CHAPTER 26
A mosaic of memories regarding Bernard unexpectedly appeared in my mind, though this time they were random—his face, a smile, quick flickers of trivial past events—a reflexive parade of flashes and subconscious recollections of no particular import. They grew fainter the moment Claudia continued speaking.
“The first time I saw him it was just after dark. He was cruising Weld Square. A lot of the girls on the street knew him on sight as a regular, he cruised the square three, four times a week. I hadn’t worked that area in a long time and I’d only just started working it again, so I had no idea who he was, but a lot of the girls liked him, said he was an easy date, never any hassle, always paid and usually just wanted head or a straight lay. They all saw him as the harmless lonely heart type, you know? The kind who’d take you out to breakfast afterward or try to be your friend. The kind you can string along, work for extra cash or whatever. I was in his car ten seconds and figured him for a pure mark, and let me tell you something, Plato, I’m not wrong very often. I had way too much experience to misread people, especially men, and in that world a fuck-up can cost you your life. But I was wrong about him. Totally wrong.” She spun the chair around so that it faced her then straddled it and sat like a rebellious teenager. “Bernard played up the sad sack image, and same as the other girls, I bought it at first. Like I told you, he was a trickster. That’s what Bernard did. He deceived. But every now and then he’d let his guard down, the mask would slip a little and you’d see pieces of the demon behind it.”
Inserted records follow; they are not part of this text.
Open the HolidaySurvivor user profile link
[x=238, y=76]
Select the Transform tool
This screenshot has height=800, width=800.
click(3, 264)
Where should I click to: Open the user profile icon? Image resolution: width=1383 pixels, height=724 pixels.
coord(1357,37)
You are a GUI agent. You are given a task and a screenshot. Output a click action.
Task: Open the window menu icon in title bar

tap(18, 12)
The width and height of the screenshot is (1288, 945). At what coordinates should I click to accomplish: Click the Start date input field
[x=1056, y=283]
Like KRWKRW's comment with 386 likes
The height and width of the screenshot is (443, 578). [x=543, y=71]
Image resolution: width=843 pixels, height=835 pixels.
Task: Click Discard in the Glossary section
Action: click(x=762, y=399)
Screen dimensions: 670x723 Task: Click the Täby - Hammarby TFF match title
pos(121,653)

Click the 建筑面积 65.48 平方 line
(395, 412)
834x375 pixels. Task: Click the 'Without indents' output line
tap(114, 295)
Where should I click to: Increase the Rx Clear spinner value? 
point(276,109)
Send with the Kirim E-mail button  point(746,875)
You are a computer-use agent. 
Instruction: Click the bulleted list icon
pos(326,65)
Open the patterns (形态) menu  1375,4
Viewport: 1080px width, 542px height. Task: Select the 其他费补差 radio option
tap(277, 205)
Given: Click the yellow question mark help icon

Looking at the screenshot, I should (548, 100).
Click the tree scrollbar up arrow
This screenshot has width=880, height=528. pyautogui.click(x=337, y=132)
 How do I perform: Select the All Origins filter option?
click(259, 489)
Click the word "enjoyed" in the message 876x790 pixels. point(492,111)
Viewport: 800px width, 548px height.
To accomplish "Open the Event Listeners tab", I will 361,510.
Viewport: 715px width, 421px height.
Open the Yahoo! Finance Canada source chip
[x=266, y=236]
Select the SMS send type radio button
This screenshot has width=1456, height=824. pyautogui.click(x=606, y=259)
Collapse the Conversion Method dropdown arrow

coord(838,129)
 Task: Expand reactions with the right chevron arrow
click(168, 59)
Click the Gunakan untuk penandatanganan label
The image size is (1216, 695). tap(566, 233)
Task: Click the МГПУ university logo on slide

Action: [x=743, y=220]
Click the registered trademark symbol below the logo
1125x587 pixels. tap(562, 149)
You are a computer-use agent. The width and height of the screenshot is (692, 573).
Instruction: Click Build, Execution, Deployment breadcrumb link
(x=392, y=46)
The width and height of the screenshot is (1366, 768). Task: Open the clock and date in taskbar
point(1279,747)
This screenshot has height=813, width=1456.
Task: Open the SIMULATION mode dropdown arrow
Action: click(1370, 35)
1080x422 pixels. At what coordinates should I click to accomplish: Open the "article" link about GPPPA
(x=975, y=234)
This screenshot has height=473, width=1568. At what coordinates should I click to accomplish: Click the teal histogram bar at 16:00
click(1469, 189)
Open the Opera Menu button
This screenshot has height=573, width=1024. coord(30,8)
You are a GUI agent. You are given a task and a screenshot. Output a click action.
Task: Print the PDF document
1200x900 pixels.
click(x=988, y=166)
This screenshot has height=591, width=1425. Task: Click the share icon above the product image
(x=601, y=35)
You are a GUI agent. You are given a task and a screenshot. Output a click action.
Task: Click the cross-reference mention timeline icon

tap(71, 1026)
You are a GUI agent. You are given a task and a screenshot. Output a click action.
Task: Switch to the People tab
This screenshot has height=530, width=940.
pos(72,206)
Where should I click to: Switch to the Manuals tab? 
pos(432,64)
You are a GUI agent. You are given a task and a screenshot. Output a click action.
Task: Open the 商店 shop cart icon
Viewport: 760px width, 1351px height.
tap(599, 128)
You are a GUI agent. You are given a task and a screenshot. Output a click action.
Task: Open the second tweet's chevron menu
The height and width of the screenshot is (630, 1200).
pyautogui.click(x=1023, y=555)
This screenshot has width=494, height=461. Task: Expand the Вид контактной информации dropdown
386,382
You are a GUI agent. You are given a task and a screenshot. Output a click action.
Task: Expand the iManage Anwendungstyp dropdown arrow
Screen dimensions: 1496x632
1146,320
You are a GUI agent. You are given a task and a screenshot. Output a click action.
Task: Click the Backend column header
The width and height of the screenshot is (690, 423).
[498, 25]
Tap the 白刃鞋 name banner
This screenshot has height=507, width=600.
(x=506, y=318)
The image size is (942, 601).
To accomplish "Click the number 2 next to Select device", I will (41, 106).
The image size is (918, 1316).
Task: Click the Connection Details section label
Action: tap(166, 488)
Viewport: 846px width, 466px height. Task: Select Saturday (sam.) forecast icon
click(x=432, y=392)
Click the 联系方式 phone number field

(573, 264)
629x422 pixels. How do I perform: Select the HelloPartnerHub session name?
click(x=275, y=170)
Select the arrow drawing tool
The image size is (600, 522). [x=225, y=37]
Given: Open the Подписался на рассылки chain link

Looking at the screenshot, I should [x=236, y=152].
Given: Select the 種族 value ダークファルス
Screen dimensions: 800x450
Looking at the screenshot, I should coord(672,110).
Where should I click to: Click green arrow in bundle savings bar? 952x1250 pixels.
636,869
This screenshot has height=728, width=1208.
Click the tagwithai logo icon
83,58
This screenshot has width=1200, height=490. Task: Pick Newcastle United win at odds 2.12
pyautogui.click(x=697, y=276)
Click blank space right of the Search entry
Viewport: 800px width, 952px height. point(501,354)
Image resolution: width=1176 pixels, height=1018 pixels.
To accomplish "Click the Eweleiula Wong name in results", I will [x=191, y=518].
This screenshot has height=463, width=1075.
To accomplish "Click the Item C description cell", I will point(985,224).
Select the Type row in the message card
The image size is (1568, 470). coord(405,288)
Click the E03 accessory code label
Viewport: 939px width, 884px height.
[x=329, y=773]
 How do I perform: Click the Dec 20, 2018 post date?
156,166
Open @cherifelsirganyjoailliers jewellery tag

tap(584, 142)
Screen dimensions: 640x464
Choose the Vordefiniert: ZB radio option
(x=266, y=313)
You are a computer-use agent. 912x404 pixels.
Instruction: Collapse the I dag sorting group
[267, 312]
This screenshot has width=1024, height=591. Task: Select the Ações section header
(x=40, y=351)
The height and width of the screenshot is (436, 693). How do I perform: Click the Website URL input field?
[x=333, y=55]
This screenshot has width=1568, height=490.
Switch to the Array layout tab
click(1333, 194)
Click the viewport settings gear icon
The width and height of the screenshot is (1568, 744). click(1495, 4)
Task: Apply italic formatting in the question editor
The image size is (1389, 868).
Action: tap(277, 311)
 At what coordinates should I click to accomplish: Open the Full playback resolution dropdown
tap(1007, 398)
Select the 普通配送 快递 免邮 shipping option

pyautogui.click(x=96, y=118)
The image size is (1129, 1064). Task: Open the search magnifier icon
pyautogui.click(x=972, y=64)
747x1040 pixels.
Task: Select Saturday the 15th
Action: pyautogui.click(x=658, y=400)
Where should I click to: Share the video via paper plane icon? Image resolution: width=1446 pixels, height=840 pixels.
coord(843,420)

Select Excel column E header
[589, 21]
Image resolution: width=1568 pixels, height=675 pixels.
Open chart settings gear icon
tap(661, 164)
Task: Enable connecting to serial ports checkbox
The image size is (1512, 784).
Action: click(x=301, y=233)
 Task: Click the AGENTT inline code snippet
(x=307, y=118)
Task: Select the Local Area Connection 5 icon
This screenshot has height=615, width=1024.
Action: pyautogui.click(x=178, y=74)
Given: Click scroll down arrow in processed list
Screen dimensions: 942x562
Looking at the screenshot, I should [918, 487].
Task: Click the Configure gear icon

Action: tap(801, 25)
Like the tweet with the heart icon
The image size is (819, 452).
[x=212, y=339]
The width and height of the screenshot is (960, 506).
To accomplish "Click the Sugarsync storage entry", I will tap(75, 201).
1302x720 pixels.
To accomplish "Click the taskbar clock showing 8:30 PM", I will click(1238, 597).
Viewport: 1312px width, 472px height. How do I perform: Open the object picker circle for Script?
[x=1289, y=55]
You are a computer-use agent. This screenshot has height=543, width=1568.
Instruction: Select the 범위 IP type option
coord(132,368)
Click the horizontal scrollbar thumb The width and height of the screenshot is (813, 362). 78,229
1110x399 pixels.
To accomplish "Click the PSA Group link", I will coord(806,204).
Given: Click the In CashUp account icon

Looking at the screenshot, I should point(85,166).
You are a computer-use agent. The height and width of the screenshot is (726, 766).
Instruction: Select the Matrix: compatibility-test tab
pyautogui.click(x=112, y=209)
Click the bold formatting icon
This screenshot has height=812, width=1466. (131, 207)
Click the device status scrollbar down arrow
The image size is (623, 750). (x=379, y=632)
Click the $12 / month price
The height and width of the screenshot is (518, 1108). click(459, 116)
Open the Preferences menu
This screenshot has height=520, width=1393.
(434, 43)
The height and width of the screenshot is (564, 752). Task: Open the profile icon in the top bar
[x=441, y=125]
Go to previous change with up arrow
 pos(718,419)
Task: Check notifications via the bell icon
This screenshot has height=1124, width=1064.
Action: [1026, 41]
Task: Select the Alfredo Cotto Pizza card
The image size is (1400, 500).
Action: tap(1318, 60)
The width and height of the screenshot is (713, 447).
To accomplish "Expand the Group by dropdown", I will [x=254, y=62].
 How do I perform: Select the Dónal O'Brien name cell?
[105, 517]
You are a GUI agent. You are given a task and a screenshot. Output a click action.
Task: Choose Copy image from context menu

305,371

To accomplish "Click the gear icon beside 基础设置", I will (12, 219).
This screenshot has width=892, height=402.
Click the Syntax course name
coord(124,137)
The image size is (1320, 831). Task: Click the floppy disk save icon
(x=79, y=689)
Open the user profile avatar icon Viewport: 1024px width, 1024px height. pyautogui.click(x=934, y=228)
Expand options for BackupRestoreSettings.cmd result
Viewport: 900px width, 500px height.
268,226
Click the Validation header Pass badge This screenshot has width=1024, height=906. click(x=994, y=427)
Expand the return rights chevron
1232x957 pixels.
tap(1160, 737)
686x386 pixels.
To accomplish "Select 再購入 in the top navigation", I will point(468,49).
The sun shifted in the sky, betrayed by a fresh beam of light that crept from the front of the cottage and struck a small section of kitchen just over Claudia’s shoulder. There must have also been a slight breeze, as ash from an ashtray on the counter momentarily swirled and flew a few inches into the air before gracefully spiraling to the floor like tiny black snowflakes.
“I’m sure you know what I mean,” she said.
“Yeah,” I answered. “But I guess I just never knew there was anything behind that mask besides an eccentric, sad and lonely guy. A childlike, harmless sort of guy.”
“You and everybody else. And that’s what he found his power in. Deception.” Claudia scowled. “The only thing behind Bernard’s mask was evil. I know. I saw it.” She reached into her back pocket, pulled out a red bandana and mopped her forehead with it. “Fucking hot,” she mumbled. She moved the rag to her neck then slid it across her chest, over the tops of her breasts and between them, soaking up the perspiration as she went. “Bernard got to be one of my regulars. I built up a group of them. They’d call me and we’d meet on neutral ground for dates. It was easier and safer than walking the street, and these were clients I knew I could count on to pay me and not give me a hard fucking time. Bernard was a steady for a couple weeks before we really started to get to know each other. He had this dork side to him but there was something else there too. It was below the surface and it took me a while to see it, but once I did I knew he was more than just some stupid mark like the rest of them. There was shit going on behind those eyes, you know? In that head.” Another far off look overtook her as she absently wiped herself with the bandana. “When you’re in the life, and especially if you’ve walked the darker roads out there, you get like this radar almost, this sense where you just know when you come across somebody else who’s been there too. Everybody who’s been in the dark—the real dark—has a way about them, and we can see it in each other. It don’t go away no matter how far from the dark you run. It’s always with you, like a brand. Kind of like the way all us jailbirds can pick each other off. I can spot somebody who did hard time in a second, and they can spot me. Same thing. I knew Bernard was moving in the darkness, knew he was more than he pretended to be, and I knew he had some sort of plan, too. People in the dark always got some sort of plan. Most of them never pull it off because the dark has a way of beating you down to where you just don’t give a shit anymore, but I could tell Bernard wasn’t like that. The dark didn’t control him like it did me and all the others I knew. He controlled it.” She dropped the sweat stained bandana on the table. “And that told me something very important about him. It told me he wasn’t new to the dark, that he’d been moving in it and mastering it for a long time. Years. Nobody who moves in the dark is ever that confident unless they’ve been there for years.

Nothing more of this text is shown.